Spectacular Spring 2024 CLA Courses
Happy final few weeks of fall semester! The College of Liberal Arts is delighted to share a collection of engaging and enriching courses being offered across the arts, humanities, and social sciences. Learn about these opportunities for deep dives into a range of topics, themes, fields of study, and creative mediums!
Examine the medium of graphic novels through a selection driven by wars and conflicts in Asia and the Middle East, exploring state violence, social movements, art making, and much more.
Learn about the history, culture, and lived experience of American Indian people in Minnesota by studying self-representation and histories of Anishinaabe (Ojibwe) and Dakota peoples through film, music, oral traditions, and written texts.
Cultivate your curiosity about the sonic as an art modality through creative projects where sound is used as the primary material. Learn more by reading this feature story.
Work with a team to plan, script, and shoot video productions in a multi-camera television studio. Learn how media aesthetics shape the presentation of themes and messages.
Learn how knowledge is made about transgender life across disciplines and media, as well as medicine, history, anthropology, and gender studies.
How do social justice movements shape people? Explore the ideas and practices of effective cause-based movements, with regular visits from community activists, artists, and advocates.

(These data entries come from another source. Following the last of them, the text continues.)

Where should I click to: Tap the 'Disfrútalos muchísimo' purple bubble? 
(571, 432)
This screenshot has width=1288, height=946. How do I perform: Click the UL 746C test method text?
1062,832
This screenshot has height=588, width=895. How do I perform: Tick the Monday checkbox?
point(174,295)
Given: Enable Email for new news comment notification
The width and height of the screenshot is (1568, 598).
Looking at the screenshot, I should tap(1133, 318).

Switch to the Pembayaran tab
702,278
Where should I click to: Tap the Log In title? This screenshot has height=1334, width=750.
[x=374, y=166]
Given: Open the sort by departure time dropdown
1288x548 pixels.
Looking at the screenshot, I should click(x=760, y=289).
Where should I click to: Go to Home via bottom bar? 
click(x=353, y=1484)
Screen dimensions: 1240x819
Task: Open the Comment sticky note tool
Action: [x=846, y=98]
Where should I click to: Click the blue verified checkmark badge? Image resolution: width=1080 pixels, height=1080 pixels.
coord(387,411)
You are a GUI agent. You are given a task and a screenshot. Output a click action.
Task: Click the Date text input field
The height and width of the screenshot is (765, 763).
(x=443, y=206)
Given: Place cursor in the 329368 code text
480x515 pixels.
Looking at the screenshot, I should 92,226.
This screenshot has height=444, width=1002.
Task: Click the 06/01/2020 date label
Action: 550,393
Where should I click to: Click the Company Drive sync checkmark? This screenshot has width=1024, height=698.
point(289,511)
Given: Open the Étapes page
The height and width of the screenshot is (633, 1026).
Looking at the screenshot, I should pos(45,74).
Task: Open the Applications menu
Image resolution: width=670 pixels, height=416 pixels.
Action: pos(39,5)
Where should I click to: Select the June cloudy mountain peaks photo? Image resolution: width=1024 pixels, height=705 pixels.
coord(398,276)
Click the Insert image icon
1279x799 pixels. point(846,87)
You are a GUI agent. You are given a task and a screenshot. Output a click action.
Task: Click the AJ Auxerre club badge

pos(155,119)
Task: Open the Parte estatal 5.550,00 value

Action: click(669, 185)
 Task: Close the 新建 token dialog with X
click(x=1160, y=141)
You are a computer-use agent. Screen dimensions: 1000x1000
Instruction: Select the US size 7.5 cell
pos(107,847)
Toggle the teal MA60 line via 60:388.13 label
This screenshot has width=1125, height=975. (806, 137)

Build an understanding of the relations between Russians and Ukrainians, exploring their coexistence and the ups and downs in Russian-Ukrainian relations for over a thousand years.
What does the US President do, and why? Why is so much power entrusted to just one person? Analyze these questions by evaluating the history, evolution, and current state of the “highest office in the land.”
Why are people who learned English in New York City more likely to pronounce Mary, merry, and marry differently than those who learned English in Minneapolis? Learn the answer to this question through phonetics, the science of speech production, and develop your skills in phonetic transcription across languages, speech development, dialects, and individual speech styles.
Critically examine the ethnic, racial, class, and gender inequalities and long-term problems associated with criminal justice supervision in the US.
Develop methods for analyzing avant-garde performances across the Global South that aim to make transformative social interventions.
Examine the rich and complex ways people inform and persuade others via the internet.